Noch kurz vorher hätte man gebrauchte Bände für drei Euro kaufen können. Ebay und das Internet mit all seinen Verkaufsplattformen haben dazu geführt, dass sich der aktuelle Marktwert jeden Gegenstandes auf der Stelle ermitteln lässt, und wer sich die Mühe macht, kann sich mithilfe seines Handys ein kleines Geschäft aufbauen.
Wir leben alle in dieser Welt des Marktes und handeln nach seinen Regeln. Die Professionalisierung und Kommerzialisierung der gemütlichen und verstaubten „Gebrauchtwarenwelt“ trifft mich aber persönlich, weil es mir die Romantik zerstört, das Gefühl, etwas finden zu können, einen Schatz, wenn ich nur lange genug stöbere. Einen handgetöpferten Vogel kann ich sicherlich noch immer im Stilbruch finden, eine richtig geile Platte aber kaum.

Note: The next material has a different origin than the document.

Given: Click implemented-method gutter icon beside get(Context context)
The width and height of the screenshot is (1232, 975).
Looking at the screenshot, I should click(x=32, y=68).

So ist es auch mit den Tauschhäuschen, auf den Flohmärkten, mit all den Dingen, die in der Stadt fast oder ganz verschenkt oder abgegeben werden. Hegt man den schönen Gedanken, Dinge weiterzugeben, dann stellt man sich doch vor, großzügig und eine Schenkende zu sein. Einmal will man kein Geschäft aus einer Sache machen, und dann nimmt der Beschenkte die Sachen an sich, um sie zu verkaufen?
Vielleicht ist es ja bigott, den Jäger*innen moralisch zu kommen, sie zu verurteilen, denn sie tun ja nur, was wir alle tun: Sie machen etwas zu Geld. Ich mache meine Texte zu Geld. So what! Wenn ich denen also was schenke, unterstütze ich ihr Geschäft und trage zu ihrem Lebensunterhalt bei – bemühe ich mich zu denken. Aber es gefällt mir nicht. Es kommt mir vor, als ob die Krallen des Marktes in jede noch so verstaubte Nische grabbeln, um auch die letzte Staubfluse zu Geld zu machen.